A woman from Project H.O.M.E. came and picked Myers up. She was still too weak to walk from apartment to apartment, so the woman drove her to each one for her inspection. "She showed me the third apartment and I said, 'this is the one'. In my heart, it was telling me 'this is it'. She told me she'd be in touch with me and two hours later she told me to get my keys!

"I just couldn't move; I broke down crying," Myers described. "It was like every door had been closing. Everybody else told me my income was too low, I didn't have a reference, I was so stuck. For people who didn't know me to take a chance on me was unbelievable."

While she gained back her health in an apartment of her own, Myers began to assess what she had been through during the last couple of years. "It gave me a huge learning lesson. Of how to get involved with properties and how to appreciate life. I learned that you can't go by what you see with people." But she still had obstacles to overcome. "My children were at home, they did not miss school, they were clothed, but I had no income."

Myers got involved in the Rowan Homes committees but she soon told her case manager that she wanted to start working full-time again. "I've worked since I was 15 years old. I'm not used to just sitting around. I said, you know, I'm doing what I can volunteering, but I want to get off public assistance, I want to get to a point where I can have a job and be me again."

Her case manager found her a position at Project H.O.M.E. "Now I'm coming up on my ninth year. I just can't state enough about how fortunate I've been -- during the time I was so sick, being on my back and being like, why me, I didn't have to stay on the street, not one night."

Through Project H.O.M.E., Myers was able to take adult education classes and enroll in a first-time homebuyers program. In one more blow, she found out through the program that her identity had been stolen and that she owed $30,000 in false credit charges. Project H.O.M.E. helped her improve her credit score and negotiate down the charges. Myers now owes $16,000 dollars from the unauthorized charges and a student loan for degrees she's pursuing in business administration and criminal justice.

A Place Of Her Own, A Way To Help Others

Since then, though, luck has stayed on Myers' side. Through her friend and mechanic, she was able to move into a five-bedroom rent-to-own house and now lives there with her 22-year-old daughter, her granddaughter and her 24-year-old son.

"It needs some stuff -- the electricity needs to be rewired, and plumbing issues," she said, but she doesn't mind. "In the summer, I sit outside on the porch with my grandchildren and daughter and just know that it's mine. With all the things that I've been through, I have this as the outcome."

Myers is working hard to pay her good luck forward. In addition to trying to fix up her house, she's watching out for her three sons, daughter, and soon to be 14 grandchildren. She's going to school part-time to start her own security company and continues to work at Project H.O.M.E. But closest to her heart is her own nonprofit, With-in Strong Hands (W.I.S.H.) Right now, Myers is the nonprofit, working as a catchall advocate and problem-solver for people moving out of shelters into homes, senior citizens and anyone else that needs someone to speak up and look out for them.
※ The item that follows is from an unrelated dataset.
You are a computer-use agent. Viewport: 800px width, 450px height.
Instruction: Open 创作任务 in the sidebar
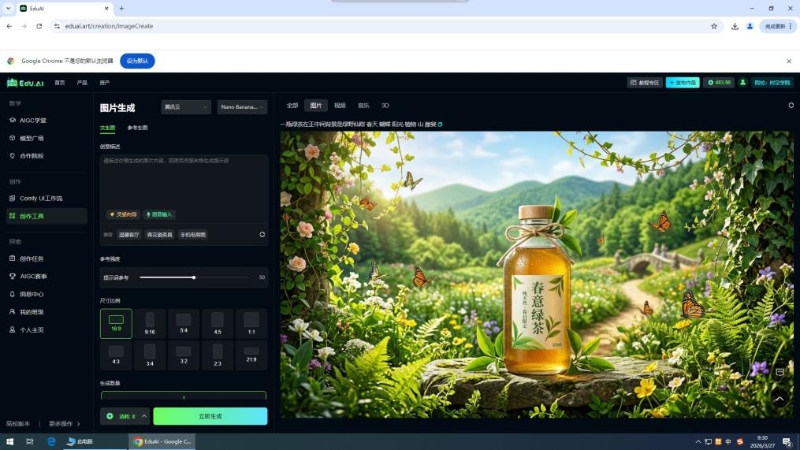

"I try to solve problems for them, clean their houses for them free of charge, help with their paperwork," Myers said. Her nonprofit lets her look after others the way she's been looked after over the years.

At this point in her life, she explains, she's unfazed by the obstacles that are thrown her way and takes them only as a learning opportunity. With her house and her family, "I'm slow-strolling it," she said, and feels her biggest and only obligation is that "I have to give back."

The way Myers sees it, helping others is the clearest conclusion she's ever come to. "I can't afford not to, because someone reached out and helped me when nobody else would."